Certainly, the nature of cities themselves have much to do with the control of infectious diseases. Public works often involve the management of sewage waste and the delivery of clean water. Thornhill might suggest that the development of democracy, citizen involvement and taxation to pay for urban improvements are in direct response to enteric diseases.
However, while it is interesting to try to apply this view, it can be taken to the extreme:
Fincher (a graduate student of Thornhill) suspected that many behaviors in collectivist cultures might be masks for behavioral immune responses. To take one key example, collectivist cultures tend to be both more xenophobic and more ethnocentric than individualist cultures. Keeping strangers away might be a valuable defense against foreign pathogens, Fincher thought. And a strong preference for in-group mating might help maintain a community’s hereditary immunities to local disease strains. To test his hypothesis, Fincher set out to see whether places with heavier disease loads also tended toward these sorts of collectivist values.

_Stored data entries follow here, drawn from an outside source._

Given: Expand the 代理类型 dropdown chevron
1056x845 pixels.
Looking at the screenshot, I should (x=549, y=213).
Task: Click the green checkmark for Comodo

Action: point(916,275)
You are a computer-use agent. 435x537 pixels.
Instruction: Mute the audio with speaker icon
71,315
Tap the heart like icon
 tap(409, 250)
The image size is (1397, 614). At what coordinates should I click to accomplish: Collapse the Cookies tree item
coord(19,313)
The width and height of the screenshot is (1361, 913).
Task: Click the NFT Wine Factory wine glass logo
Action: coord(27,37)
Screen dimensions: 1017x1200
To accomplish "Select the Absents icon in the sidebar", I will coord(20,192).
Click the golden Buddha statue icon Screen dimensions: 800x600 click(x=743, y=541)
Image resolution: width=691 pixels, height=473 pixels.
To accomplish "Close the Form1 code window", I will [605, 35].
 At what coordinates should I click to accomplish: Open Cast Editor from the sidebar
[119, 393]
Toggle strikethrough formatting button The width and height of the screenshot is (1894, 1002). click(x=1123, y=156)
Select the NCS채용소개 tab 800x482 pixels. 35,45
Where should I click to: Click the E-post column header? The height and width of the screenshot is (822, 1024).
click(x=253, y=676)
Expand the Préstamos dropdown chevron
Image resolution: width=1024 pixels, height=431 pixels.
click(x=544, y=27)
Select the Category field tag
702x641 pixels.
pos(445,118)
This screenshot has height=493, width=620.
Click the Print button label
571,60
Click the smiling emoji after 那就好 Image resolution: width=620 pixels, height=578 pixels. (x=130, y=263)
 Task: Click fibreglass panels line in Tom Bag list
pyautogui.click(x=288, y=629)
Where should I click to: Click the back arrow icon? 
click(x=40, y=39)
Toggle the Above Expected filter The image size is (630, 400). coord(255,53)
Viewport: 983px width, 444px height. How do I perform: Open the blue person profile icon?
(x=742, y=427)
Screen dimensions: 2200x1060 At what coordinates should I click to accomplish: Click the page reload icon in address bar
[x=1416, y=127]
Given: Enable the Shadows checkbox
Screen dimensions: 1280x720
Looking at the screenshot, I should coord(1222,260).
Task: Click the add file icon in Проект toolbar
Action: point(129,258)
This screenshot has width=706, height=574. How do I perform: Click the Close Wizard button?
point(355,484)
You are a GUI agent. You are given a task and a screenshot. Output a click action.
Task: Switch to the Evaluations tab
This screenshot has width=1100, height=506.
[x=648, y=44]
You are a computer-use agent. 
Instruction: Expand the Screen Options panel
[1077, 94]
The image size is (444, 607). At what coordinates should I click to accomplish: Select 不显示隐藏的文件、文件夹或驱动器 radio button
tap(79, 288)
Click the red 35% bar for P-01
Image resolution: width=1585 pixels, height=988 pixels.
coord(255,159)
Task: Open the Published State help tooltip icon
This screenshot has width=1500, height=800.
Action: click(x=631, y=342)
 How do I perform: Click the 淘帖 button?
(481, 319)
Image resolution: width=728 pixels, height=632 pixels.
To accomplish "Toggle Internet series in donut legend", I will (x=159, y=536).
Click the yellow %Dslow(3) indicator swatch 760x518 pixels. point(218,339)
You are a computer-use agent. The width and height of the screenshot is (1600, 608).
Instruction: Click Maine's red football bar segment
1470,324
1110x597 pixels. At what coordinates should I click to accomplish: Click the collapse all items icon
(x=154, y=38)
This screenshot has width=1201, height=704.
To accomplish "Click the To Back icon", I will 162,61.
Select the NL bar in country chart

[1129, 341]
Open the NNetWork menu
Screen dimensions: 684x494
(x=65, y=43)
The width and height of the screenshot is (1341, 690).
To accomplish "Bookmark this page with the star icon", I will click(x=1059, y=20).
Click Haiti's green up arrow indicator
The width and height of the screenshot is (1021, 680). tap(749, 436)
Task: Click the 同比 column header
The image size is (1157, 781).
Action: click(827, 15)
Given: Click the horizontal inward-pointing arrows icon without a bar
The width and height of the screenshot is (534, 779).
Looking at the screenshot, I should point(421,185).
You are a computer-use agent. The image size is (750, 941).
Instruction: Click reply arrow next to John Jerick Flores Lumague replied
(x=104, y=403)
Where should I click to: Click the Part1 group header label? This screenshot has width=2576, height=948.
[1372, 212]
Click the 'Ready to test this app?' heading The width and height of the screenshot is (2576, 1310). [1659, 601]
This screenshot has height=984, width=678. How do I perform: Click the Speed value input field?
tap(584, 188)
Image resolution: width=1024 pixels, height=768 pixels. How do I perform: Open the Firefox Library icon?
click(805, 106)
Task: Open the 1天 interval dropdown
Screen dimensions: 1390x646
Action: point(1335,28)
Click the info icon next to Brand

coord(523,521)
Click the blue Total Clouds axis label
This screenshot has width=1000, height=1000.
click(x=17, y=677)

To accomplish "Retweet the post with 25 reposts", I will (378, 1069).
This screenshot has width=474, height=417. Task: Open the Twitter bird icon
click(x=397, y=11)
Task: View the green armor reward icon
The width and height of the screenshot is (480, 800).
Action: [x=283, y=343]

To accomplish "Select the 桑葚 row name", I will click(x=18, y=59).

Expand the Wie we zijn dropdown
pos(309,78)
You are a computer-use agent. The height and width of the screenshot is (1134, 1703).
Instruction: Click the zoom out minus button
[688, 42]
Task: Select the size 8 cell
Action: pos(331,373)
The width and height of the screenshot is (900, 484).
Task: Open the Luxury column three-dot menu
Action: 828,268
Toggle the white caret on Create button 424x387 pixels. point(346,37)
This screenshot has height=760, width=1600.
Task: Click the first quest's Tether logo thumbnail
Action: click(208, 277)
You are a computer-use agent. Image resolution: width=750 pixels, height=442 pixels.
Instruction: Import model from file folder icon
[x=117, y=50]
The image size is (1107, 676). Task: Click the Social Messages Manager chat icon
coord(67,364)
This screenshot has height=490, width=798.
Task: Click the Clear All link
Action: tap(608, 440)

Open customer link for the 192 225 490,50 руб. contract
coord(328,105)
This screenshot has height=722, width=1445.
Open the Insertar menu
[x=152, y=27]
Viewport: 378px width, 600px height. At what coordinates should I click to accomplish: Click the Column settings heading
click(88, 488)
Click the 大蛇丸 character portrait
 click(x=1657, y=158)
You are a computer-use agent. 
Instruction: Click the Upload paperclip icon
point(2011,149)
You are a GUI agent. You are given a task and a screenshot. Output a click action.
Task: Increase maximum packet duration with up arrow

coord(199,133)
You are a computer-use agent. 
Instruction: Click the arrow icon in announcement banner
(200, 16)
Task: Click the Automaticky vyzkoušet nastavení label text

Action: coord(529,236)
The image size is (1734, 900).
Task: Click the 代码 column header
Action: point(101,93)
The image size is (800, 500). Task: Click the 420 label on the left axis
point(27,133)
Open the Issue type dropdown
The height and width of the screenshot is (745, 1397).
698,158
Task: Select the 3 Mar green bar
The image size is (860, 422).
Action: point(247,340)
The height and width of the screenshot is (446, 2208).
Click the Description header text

I’m not sure it’s that easy to boil down political differences between Asia and Europe to a need to manage infectious disease. Certainly, Sweden is more collectivist than England, but I wouldn’t say that their infectious disease profiles are all that different.
Worse yet, if taken to the extreme, this “hunt for significance” will provide one with evidence to support any crazy theory at all. Pathogens exist wherever humans do. Moreover, we risk attributing the contribution of pathogens to human development based on current conditions, assuming that the present is deterministically preordained centuries ago. Until very recently, nearly the entire world was at risk for malaria, but despite this, various societies have embarked on different social and political trajectories.
The biggest problem I have with the theory is in its basic in rational theory. It assumes that humans are making rational choices based on pathogen threats, when we know, and particularly those of us who work in the tropics, that humans often have poor conceptions of disease transmission and causes of illness. At times, despite very obvious threate, humans will act in manners which exacerbate that threat. The history of enteric disease is filled with tales of ignorance and folly.
If we are going to subscribe to a rational model of political and social development which includes pathogens, then we have to also address first, the ability of pathogens to hijack human behavior to create new opportunities for replication and survival and second, that social changes can exacerbate the worst effects of infection. For the first point, I would look to the development of international trade systems which allow pathogens such as influenza to move around the world quickly, increasing opportunities for mutation to avoid immune responses. For the second I would point to polio, a disease which becomes a problem on after the introduction of water sanitation practices.
Thornhill’s ideas are interesting, and certainly provide good material for the popular press and BBQ conversation, but they require that the reader suspend too much consideration of the details of the complex history of human social and political development. Taken with restraint, as in the example of the locations of African cities, they can provide interesting insights into how current conditions are impacted by past pathogenic threats.